Zabbix will try to discover hosts in the IP range of 192.168.1.1-192.168.1.254 by connecting to Zabbix agents and getting the value from the system.uname key. The value received from the agent can be used to name the hosts and also to apply different actions for different operating systems. For example, link Windows servers to the template Windows, Linux servers to the template Linux.
The rule will be executed every 10 minutes.
When this rule is added, Zabbix will automatically start the discovery and generation of the discovery-based events for further processing.
Step 2
Defining an action for adding the discovered Linux servers to the respective group/template.
The action will be activated if:
the “Zabbix agent” service is “up”
the value of system.uname (the Zabbix agent key we used in rule definition) contains “Linux”
Uptime is 1 hour (3600 seconds) or more
The action will execute the following operations:
add the discovered host to the “Linux servers” group (and also add host if it wasn’t added previously)

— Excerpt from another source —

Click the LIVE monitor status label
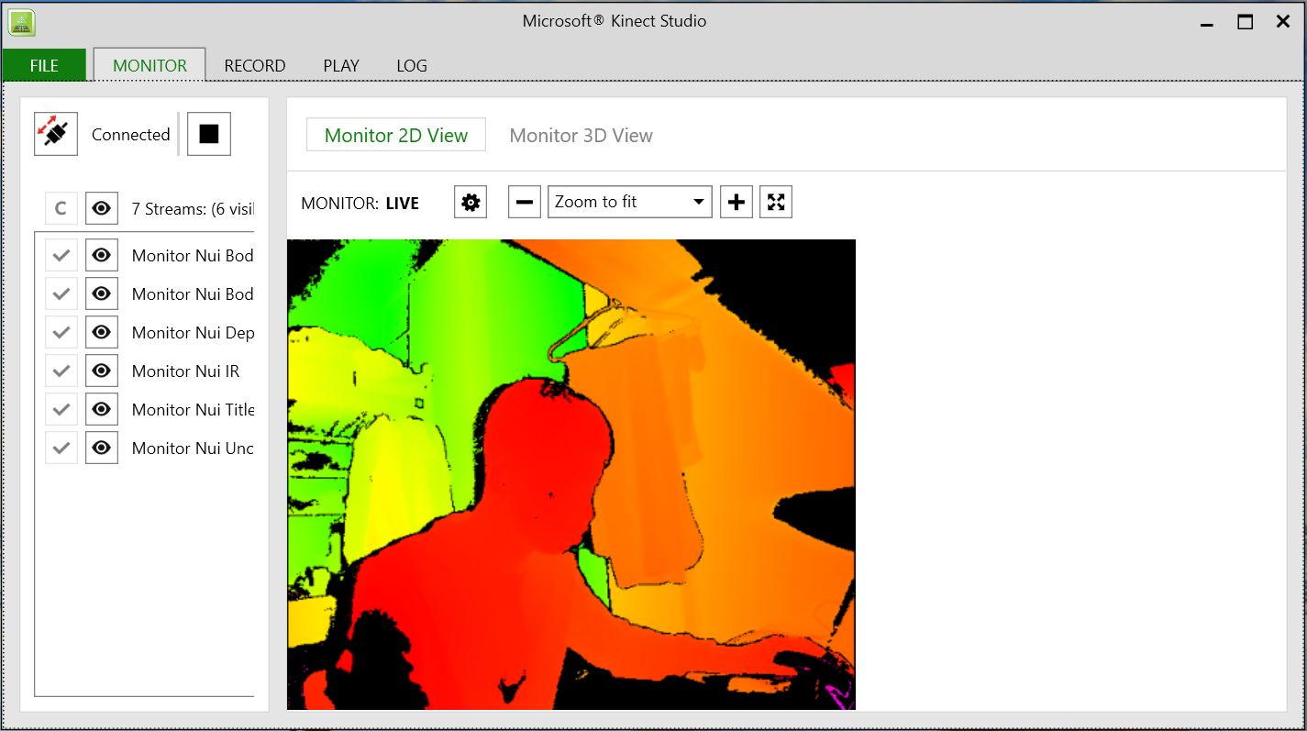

link host to the Linux template. Zabbix will automatically start monitoring the host using items and triggers from the “Linux” template.
Step 3
Defining an action for adding the discovered Windows servers to the respective group/template.
Step 4
Defining an action for removing lost servers.
A server will be removed if “Zabbix agent” service is ‘down’ for more than 24 hours (86400 seconds).